She works with another guy who happens to be gay and moved in with my brother and his girlfriend recently. Of course, again, they want me to meet him and he's well...cute, funny, laid back and cool. Again? Judging by the first guy they introduced me to, I'm thinking I'm not going to be a fan of this one neither. Well, he came over to my parents (where I currently live after my relationship ended) while I was at the college, and he had a chance to talk with my mom. I guess he at one point was doing hard drugs and his life hasn't been exactly...all that great.
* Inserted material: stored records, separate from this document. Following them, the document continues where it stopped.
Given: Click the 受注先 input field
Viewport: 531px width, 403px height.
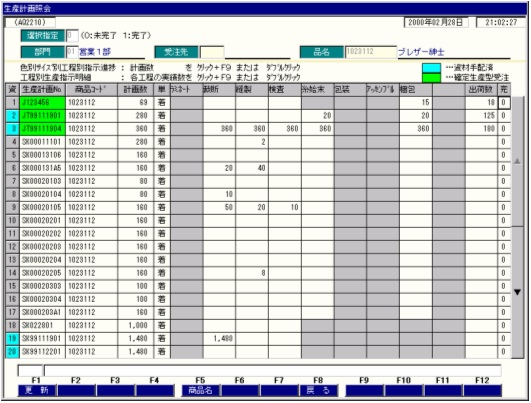Looking at the screenshot, I should (x=212, y=52).
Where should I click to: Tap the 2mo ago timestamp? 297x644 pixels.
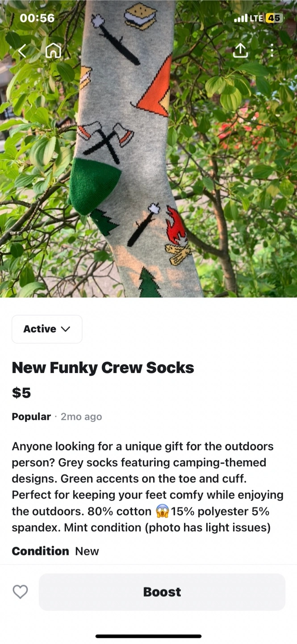tap(81, 417)
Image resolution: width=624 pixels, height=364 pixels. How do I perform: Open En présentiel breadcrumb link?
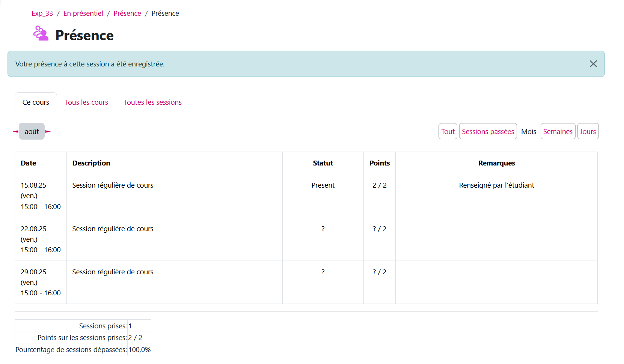point(83,14)
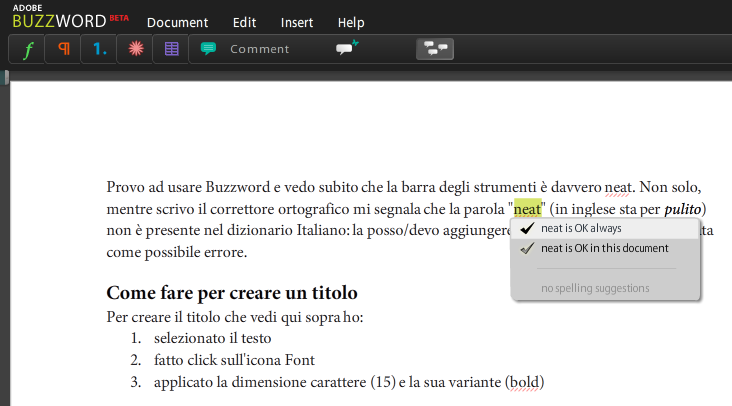This screenshot has height=406, width=732.
Task: Open the purple Table tool icon
Action: coord(171,49)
But, you know what, my life wasn't always great neither, and people manage to pull themselves up by their boot straps and turn their life around, I just haven't figured out if that's the case with this guy yet, seeing as I haven't met him yet. I've been putting it off I guess you could say.
It leaves me to question, what the hell does my brother and his girlfriend think of me? I'm going to college full-time, I'm educated, work hard, and well, I'm truly looking for a decent relationship, so I don't understand why they're introducing me to these guys who are not a match for me. Do they think that less of me, or are they just trying to get me laid? Haha.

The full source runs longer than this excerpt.